[Task to complete]:
Your answer should consist of each line below that contains the string "agent".

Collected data
= = = =

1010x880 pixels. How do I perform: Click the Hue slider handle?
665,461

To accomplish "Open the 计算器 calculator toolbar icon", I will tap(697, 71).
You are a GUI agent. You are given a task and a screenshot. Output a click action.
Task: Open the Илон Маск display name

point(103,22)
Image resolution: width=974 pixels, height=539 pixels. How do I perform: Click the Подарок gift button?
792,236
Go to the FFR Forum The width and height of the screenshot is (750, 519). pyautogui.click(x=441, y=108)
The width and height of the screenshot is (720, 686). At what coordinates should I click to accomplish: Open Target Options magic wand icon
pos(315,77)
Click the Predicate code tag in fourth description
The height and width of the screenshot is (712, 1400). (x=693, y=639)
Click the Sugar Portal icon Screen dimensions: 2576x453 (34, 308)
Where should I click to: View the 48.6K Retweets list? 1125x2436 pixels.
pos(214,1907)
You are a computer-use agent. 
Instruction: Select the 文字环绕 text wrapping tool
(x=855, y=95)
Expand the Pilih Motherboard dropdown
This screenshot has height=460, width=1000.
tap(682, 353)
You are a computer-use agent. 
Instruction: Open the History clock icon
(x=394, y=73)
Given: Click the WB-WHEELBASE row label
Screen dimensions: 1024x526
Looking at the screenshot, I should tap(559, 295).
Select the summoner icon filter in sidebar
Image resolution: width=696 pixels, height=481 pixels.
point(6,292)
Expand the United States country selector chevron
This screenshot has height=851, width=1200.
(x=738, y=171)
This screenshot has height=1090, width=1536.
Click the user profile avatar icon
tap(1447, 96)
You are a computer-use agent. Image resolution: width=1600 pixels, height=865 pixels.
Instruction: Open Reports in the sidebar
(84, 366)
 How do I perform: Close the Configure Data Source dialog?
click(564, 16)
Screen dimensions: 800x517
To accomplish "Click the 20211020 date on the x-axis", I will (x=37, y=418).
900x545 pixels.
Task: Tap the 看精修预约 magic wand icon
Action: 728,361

= = = =

[Solution for this problem]:
You are a GUI agent. You are given a task and a screenshot. Output a click action.
You are a computer-use agent. 
You are a computer-use agent. 
You are a computer-use agent. Image resolution: width=1600 pixels, height=865 pixels.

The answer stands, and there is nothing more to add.